= Quintus Poetelius Libo Visolus =

5th-century BC Roman politician and decemvir

Quintus Poetelius Libo Visolus was a Roman politician, and member of the Second Decemvirate in 450 and 449 BC.

==Family==
He was a part of the gens Poetelia. According to Dionysius of Halicarnassus, he was plebeian.

==Biography==

Quintus Poetelius Libo Visolus was one of the ten members of the Second Decemvirate, presided over by Appius Claudius and elected in order to draft the Law of the Twelve Tables, first body of written law in the Roman Republic. The Second Decemvirate was made up of just as many plebeians, like Quintus Poetelius, as it was by patricians. At the instigation of Appius Claudius, the decemvirs held on to power the following year and refused to allow the annual election of consuls in 449 BC.

In 449 BC, a war escalated with the Sabines who established themselves in Eretum and the Aequi who had camped on Mount Algidus. Roman forces were divided into two armies in order to fight on two fronts. Quintus Poetelius received command of the army which fought the Sabines, with three other decemvirs: Quintus Fabius Vibulanus, Manius Rabuleius, and Kaeso Duillius. At the time, Appius Claudius and Spurius Oppius Cornicen remained in Rome in order to ensure the defence of the city, while the other four decemvirs fought against the Aequi.

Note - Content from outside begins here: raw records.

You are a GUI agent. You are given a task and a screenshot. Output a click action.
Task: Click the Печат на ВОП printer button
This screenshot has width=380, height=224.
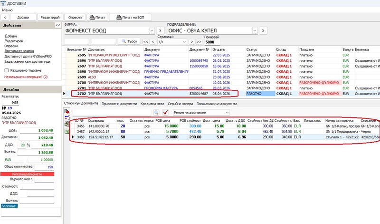pos(130,17)
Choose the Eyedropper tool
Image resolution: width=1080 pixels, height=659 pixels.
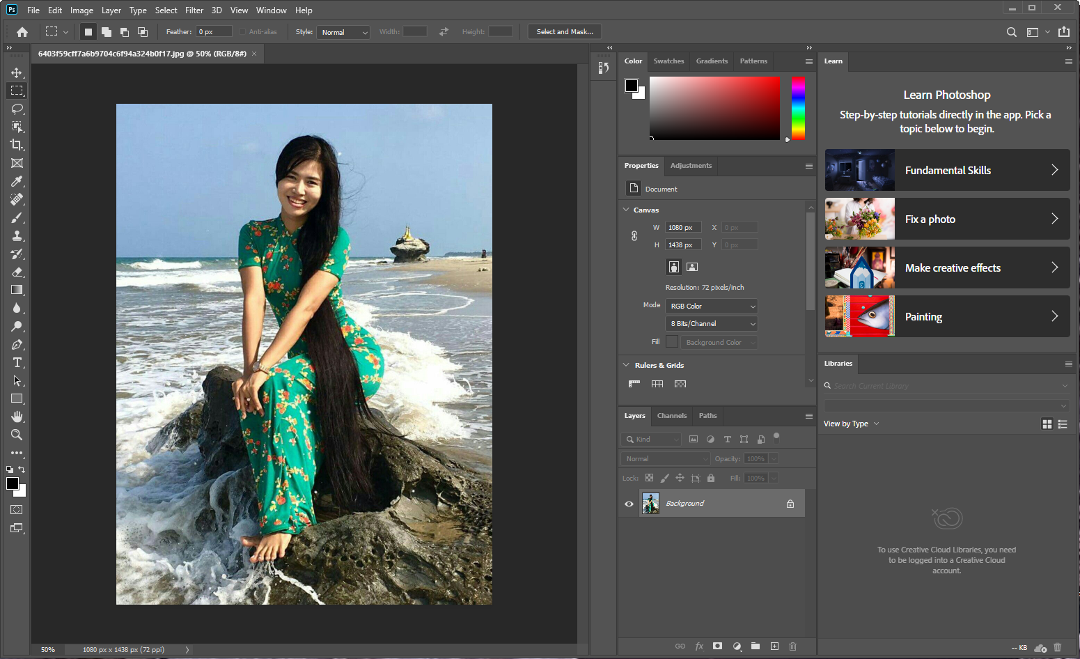click(x=17, y=181)
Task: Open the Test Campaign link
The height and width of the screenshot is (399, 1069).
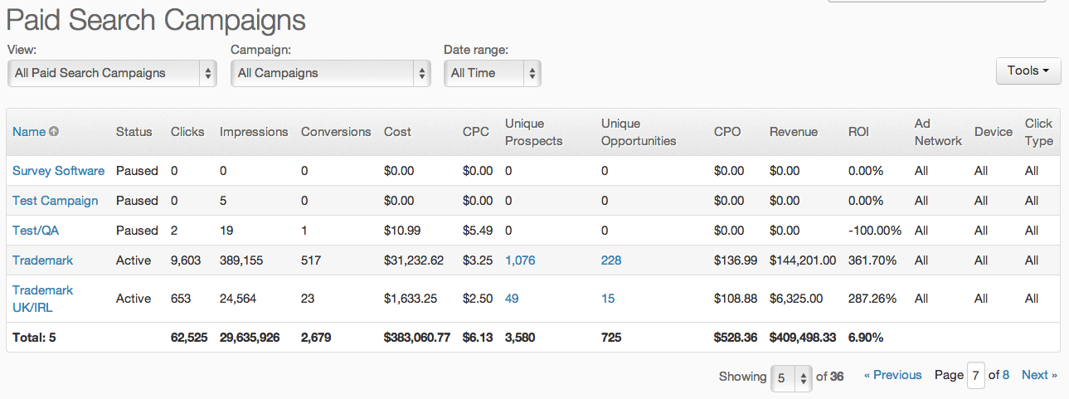Action: tap(55, 201)
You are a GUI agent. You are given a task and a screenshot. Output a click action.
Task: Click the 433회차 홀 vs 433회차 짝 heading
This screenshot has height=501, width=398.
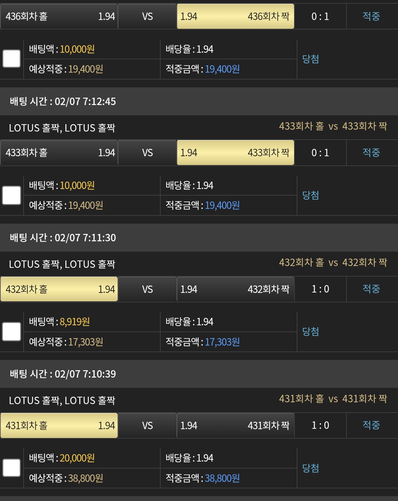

The two Roman armies were each kept in check on both fronts. The army commanded by Quintus Poetelius withdrew to Fidenae and Crustumerium then returned to the field after the death of Lucius Siccius Dentatus, former tribune of the plebs and staunch opponent of the patricians. His death was concealed as though it were a loss suffered in an ambush. The soldiers then mutinied and elected ten military tribunes to command the army. They returned to Rome and camped on the Aventine before merging with the other army on Monte Sacro. Under pressure from the soldiers and the plebeians, the decemvirs resigned. Appius Claudius Crassus and Spurius Oppius Cornicen remained in Rome and were imprisoned, but committed suicide during their trial. The other eight decemvirs, such as Quintus Poetelius, left Rome and went into exile.

== Bibliography ==

===Ancient bibliography===
- Livy, Ab urbe condita
- Dionysius of Halicarnassus, Roman Antiquities

===Modern bibliography===
- Broughton, T. Robert S. (1951). "The Magistrates of the Roman Republic"
- Cels-Saint-Hilaire, Janine (1995). "La République des tribus: Du droit de vote et de ses enjeux aux débuts de la République romaine (495-300 av. J.-C."